[Description of the task] Say the number of lines holding the word "computer" in the data, and leave out everything else.

[Source records]
########################################

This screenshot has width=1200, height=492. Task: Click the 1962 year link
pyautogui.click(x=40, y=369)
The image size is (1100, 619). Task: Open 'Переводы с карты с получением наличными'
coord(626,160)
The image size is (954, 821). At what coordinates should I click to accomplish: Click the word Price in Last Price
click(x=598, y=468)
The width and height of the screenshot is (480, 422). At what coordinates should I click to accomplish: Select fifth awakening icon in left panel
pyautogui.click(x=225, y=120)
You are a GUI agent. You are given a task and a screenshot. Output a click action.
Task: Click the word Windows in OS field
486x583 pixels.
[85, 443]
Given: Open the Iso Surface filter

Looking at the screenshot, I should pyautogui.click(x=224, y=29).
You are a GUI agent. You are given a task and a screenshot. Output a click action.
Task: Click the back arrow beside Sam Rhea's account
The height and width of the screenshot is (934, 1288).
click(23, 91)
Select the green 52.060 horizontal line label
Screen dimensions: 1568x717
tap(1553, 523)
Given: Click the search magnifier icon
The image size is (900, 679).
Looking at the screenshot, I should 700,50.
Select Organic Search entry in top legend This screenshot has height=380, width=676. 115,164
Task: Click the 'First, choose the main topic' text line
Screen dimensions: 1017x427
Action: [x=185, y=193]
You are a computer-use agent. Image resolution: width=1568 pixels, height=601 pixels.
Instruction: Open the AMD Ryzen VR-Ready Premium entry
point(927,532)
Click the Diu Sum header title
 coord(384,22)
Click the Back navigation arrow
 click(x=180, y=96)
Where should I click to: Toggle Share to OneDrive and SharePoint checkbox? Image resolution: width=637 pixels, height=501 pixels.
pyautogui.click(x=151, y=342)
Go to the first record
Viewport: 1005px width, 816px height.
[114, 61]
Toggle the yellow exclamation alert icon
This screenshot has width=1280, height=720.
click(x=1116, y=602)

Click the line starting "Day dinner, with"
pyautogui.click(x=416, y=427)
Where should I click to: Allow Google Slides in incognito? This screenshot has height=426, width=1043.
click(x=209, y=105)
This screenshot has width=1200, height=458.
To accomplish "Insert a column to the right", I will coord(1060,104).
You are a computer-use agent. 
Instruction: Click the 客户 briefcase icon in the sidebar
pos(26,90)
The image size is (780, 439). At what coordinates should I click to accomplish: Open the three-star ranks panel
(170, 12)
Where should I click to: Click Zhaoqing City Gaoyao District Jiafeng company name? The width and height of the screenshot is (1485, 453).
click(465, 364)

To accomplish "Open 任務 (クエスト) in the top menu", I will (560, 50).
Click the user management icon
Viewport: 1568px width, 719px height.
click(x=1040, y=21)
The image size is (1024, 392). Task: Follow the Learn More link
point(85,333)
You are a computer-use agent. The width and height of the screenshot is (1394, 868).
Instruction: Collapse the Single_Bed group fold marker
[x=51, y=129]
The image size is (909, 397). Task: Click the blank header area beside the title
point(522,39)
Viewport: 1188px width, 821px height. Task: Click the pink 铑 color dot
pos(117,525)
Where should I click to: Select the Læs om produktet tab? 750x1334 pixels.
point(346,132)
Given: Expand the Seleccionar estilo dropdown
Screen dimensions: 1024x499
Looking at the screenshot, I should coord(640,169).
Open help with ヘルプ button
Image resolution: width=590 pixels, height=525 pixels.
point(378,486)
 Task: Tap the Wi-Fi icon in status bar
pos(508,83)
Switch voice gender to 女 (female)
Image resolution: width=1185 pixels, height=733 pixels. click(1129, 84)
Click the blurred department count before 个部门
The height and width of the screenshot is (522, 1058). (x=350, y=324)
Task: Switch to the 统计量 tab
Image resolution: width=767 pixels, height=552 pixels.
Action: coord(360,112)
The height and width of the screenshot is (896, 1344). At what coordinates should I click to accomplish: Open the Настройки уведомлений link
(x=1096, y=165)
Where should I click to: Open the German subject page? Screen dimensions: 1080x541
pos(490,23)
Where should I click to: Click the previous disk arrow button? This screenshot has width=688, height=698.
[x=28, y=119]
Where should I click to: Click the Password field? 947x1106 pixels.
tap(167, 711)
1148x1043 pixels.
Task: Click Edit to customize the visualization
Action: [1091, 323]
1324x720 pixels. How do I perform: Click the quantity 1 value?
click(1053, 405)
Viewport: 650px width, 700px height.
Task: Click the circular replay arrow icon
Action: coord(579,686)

########################################

[Solution for this problem] 3